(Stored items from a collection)

▶

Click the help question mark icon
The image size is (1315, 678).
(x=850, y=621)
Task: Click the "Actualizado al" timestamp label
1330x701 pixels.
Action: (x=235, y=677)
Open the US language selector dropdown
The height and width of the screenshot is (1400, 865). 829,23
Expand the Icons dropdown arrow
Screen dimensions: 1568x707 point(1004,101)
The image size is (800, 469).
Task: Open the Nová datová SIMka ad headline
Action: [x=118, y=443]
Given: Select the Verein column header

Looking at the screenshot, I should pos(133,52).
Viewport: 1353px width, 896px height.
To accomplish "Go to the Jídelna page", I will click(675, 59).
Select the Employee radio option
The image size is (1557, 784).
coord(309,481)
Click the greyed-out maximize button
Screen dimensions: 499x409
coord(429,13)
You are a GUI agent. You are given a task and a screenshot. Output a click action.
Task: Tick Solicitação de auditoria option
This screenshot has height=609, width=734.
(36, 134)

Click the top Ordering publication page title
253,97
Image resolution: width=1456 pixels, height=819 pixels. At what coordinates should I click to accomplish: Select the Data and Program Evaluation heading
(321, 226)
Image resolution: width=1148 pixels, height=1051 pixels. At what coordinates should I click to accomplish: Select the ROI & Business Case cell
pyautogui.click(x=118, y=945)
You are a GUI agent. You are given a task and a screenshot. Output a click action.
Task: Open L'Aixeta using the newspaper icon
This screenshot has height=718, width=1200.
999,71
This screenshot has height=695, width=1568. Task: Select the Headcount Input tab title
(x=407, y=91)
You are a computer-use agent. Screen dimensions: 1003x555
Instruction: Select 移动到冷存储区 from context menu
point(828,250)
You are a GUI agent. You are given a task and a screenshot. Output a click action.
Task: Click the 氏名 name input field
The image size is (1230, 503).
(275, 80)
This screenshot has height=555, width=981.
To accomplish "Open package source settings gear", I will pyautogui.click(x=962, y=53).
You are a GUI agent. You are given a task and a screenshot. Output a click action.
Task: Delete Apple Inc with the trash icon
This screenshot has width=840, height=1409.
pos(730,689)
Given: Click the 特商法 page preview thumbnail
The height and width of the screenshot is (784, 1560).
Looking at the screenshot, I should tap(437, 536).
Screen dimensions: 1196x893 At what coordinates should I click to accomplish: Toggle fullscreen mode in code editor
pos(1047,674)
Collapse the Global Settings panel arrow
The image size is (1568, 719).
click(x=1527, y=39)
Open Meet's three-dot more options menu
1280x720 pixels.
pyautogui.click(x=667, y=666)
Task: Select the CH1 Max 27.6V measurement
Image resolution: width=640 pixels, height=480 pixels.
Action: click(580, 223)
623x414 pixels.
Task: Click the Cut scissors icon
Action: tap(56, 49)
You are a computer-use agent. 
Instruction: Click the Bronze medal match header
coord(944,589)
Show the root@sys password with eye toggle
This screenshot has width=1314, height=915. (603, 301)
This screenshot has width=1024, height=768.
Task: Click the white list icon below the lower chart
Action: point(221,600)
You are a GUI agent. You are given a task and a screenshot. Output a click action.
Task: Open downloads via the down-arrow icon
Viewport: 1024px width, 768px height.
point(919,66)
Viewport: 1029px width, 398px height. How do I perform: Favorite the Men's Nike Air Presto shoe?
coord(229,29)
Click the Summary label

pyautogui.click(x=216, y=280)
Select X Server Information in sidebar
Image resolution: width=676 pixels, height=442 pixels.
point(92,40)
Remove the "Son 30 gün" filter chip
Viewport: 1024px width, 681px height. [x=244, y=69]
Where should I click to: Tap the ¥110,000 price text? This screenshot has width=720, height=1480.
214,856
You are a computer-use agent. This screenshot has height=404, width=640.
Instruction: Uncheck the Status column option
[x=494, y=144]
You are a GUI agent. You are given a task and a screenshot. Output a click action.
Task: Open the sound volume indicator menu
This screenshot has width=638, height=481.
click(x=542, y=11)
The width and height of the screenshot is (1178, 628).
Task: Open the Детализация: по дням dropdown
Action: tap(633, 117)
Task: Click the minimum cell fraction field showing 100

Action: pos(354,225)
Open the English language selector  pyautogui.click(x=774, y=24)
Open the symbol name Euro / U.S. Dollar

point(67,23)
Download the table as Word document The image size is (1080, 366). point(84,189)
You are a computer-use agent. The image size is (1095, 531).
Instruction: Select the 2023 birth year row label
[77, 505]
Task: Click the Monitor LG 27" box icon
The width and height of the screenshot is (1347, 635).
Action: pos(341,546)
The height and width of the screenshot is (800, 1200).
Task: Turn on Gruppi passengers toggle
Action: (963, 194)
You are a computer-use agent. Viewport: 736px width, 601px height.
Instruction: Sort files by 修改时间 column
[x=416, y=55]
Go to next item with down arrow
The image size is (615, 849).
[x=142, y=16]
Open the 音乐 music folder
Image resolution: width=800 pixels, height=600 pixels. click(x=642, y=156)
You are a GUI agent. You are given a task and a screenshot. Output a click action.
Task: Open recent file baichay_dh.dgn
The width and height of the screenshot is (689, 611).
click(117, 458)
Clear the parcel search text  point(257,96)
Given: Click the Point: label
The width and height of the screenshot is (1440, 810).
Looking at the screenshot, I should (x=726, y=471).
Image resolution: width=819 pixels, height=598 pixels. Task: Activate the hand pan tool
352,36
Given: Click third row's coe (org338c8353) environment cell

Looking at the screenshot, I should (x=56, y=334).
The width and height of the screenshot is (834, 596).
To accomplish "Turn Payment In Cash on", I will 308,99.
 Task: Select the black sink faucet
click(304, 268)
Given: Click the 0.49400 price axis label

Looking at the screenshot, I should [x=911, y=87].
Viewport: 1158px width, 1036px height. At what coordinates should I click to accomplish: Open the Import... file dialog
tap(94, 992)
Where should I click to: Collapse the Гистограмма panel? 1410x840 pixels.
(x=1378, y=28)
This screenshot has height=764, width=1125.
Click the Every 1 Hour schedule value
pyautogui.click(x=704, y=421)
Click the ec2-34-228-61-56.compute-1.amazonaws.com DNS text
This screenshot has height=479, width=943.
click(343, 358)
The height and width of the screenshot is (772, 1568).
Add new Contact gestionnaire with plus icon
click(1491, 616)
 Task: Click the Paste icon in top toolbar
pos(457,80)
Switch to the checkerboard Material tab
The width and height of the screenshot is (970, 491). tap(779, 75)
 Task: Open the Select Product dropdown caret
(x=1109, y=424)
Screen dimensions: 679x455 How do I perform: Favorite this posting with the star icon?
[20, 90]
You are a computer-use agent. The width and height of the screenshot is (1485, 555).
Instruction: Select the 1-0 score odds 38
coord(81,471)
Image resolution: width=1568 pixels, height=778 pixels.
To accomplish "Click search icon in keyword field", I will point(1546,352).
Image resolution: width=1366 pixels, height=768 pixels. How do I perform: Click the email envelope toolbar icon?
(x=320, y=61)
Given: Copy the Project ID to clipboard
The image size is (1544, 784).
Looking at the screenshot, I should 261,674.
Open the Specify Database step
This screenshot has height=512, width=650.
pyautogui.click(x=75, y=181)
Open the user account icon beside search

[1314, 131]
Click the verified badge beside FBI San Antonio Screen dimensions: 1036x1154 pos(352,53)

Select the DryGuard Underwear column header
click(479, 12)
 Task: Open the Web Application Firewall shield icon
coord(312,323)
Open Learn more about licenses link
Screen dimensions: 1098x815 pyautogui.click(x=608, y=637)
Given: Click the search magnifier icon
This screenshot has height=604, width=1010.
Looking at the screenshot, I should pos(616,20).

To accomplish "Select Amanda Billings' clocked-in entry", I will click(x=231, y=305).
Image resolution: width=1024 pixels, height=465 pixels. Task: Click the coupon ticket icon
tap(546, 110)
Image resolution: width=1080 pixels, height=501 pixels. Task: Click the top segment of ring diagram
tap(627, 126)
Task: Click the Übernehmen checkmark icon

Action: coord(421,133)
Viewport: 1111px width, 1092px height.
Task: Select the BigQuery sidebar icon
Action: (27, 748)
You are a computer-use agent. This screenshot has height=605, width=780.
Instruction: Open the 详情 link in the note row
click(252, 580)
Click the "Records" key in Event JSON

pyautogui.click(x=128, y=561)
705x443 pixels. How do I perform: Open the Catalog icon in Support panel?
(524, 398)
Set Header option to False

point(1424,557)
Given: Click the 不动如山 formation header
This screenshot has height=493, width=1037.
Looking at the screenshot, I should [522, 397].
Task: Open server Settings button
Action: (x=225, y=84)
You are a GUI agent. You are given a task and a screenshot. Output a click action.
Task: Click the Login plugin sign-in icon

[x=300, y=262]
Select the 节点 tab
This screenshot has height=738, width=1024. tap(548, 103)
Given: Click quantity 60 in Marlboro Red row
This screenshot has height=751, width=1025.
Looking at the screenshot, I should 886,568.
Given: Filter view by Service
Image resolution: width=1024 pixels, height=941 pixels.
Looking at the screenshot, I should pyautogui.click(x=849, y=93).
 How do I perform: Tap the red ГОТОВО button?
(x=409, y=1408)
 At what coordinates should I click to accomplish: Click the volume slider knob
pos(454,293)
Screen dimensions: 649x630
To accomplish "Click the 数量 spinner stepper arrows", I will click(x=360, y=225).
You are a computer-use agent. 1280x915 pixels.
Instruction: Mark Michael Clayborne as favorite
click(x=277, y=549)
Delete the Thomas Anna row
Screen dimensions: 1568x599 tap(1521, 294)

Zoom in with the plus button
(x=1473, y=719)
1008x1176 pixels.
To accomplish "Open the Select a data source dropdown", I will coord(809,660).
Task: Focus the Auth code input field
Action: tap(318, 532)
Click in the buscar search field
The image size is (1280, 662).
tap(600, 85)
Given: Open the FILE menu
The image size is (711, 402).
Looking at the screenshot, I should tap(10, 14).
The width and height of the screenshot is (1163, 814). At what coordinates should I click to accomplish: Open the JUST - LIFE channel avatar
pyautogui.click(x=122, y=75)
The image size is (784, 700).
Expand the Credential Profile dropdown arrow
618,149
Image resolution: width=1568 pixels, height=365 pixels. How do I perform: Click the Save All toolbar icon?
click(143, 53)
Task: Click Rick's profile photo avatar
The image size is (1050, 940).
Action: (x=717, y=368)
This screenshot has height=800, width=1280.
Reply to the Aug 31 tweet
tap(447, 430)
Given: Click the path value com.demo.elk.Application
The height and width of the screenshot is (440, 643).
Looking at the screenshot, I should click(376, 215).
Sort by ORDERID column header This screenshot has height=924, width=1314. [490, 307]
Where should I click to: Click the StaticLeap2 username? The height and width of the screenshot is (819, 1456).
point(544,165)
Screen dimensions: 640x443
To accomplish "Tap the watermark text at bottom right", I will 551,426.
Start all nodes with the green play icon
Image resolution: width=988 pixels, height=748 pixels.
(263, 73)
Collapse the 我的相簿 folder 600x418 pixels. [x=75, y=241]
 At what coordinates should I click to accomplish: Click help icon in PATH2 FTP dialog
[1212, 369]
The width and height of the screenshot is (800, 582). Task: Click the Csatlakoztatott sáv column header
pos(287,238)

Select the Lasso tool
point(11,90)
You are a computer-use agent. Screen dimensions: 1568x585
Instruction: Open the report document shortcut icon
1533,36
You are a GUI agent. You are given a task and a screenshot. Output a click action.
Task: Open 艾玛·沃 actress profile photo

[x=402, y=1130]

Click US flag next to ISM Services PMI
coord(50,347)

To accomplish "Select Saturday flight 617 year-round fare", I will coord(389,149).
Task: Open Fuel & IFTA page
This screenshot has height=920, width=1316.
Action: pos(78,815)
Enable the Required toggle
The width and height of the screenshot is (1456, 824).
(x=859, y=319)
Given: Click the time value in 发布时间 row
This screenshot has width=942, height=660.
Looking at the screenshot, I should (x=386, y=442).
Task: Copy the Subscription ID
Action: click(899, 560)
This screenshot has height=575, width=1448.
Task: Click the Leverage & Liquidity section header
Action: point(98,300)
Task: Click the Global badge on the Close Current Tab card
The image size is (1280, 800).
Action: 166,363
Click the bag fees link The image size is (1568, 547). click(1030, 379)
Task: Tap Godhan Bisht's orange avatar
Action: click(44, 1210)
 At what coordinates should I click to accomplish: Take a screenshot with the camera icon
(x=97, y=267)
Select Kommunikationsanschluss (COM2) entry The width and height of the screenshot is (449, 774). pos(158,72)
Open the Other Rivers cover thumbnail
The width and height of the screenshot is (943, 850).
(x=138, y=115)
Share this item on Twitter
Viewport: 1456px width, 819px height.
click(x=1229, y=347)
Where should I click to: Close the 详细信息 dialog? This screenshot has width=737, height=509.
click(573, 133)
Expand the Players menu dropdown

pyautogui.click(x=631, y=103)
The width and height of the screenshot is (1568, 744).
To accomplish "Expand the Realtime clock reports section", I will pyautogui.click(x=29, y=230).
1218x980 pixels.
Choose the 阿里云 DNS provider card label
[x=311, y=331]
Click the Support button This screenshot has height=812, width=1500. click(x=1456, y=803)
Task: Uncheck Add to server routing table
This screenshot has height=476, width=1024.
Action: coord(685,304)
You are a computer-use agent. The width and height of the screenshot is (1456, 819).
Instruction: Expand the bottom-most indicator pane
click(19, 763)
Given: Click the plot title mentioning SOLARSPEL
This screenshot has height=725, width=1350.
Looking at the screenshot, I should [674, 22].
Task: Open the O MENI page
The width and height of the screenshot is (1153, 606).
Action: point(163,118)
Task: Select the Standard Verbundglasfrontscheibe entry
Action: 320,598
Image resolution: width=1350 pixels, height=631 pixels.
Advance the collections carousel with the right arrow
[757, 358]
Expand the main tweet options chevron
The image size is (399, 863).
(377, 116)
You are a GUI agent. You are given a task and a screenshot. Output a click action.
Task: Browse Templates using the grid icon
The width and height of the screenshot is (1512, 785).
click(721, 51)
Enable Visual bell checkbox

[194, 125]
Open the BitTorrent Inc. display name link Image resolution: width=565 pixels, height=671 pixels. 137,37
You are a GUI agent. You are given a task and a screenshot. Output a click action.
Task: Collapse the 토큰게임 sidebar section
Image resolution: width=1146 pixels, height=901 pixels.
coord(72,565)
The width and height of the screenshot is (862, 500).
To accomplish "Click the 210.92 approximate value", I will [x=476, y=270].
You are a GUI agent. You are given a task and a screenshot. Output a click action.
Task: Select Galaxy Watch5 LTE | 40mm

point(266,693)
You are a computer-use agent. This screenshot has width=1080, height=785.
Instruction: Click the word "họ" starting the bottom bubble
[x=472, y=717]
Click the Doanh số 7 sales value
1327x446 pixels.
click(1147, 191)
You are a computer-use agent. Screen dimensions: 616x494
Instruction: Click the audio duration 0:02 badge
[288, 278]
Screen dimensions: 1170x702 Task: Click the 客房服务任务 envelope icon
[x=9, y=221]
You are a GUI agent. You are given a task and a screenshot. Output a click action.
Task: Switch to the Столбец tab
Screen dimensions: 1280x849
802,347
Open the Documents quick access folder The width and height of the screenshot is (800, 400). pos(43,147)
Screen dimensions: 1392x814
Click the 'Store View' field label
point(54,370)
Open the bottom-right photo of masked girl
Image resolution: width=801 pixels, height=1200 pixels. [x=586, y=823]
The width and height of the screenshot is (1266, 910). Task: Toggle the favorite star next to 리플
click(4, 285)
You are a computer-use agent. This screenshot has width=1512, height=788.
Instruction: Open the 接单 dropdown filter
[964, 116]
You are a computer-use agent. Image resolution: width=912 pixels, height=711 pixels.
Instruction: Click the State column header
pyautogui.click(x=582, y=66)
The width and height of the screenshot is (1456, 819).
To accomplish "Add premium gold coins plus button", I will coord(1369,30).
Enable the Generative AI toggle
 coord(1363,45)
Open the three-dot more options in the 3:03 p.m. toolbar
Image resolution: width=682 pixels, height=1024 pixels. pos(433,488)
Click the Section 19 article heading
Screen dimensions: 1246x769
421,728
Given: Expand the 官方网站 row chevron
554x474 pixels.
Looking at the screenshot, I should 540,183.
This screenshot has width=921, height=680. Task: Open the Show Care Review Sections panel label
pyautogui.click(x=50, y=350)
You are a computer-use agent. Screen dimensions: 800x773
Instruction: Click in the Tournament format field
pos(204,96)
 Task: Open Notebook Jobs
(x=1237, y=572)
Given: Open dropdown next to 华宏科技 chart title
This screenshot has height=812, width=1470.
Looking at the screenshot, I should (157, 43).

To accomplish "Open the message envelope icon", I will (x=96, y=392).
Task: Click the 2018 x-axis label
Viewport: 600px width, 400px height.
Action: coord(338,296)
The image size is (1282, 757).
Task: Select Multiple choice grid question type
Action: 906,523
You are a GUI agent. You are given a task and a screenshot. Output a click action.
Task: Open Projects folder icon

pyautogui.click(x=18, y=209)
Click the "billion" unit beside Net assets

◀

Would you please repeat exactly the lines above, starting at the line with "Clear the parcel" and stopping at the line with "Click the verified", both included?

◆ EXERCISE SOLUTION
Clear the parcel search text  point(257,96)
Given: Click the Point: label
The width and height of the screenshot is (1440, 810).
Looking at the screenshot, I should (x=726, y=471).
Image resolution: width=819 pixels, height=598 pixels. Task: Activate the hand pan tool
352,36
Given: Click third row's coe (org338c8353) environment cell

Looking at the screenshot, I should (x=56, y=334).
The width and height of the screenshot is (834, 596).
To accomplish "Turn Payment In Cash on", I will 308,99.
 Task: Select the black sink faucet
click(304, 268)
Given: Click the 0.49400 price axis label

Looking at the screenshot, I should [x=911, y=87].
Viewport: 1158px width, 1036px height. At what coordinates should I click to accomplish: Open the Import... file dialog
tap(94, 992)
Where should I click to: Collapse the Гистограмма panel? 1410x840 pixels.
(x=1378, y=28)
This screenshot has height=764, width=1125.
Click the Every 1 Hour schedule value
pyautogui.click(x=704, y=421)
Click the ec2-34-228-61-56.compute-1.amazonaws.com DNS text
This screenshot has height=479, width=943.
click(343, 358)
The height and width of the screenshot is (772, 1568).
Add new Contact gestionnaire with plus icon
click(1491, 616)
 Task: Click the Paste icon in top toolbar
pos(457,80)
Switch to the checkerboard Material tab
The width and height of the screenshot is (970, 491). tap(779, 75)
 Task: Open the Select Product dropdown caret
(x=1109, y=424)
Screen dimensions: 679x455 How do I perform: Favorite this posting with the star icon?
[20, 90]
You are a computer-use agent. The width and height of the screenshot is (1485, 555).
Instruction: Select the 1-0 score odds 38
coord(81,471)
Image resolution: width=1568 pixels, height=778 pixels.
To accomplish "Click search icon in keyword field", I will point(1546,352).
Image resolution: width=1366 pixels, height=768 pixels. How do I perform: Click the email envelope toolbar icon?
(x=320, y=61)
Given: Copy the Project ID to clipboard
The image size is (1544, 784).
Looking at the screenshot, I should 261,674.
Open the Specify Database step
This screenshot has height=512, width=650.
pyautogui.click(x=75, y=181)
Open the user account icon beside search

[1314, 131]
Click the verified badge beside FBI San Antonio Screen dimensions: 1036x1154 pos(352,53)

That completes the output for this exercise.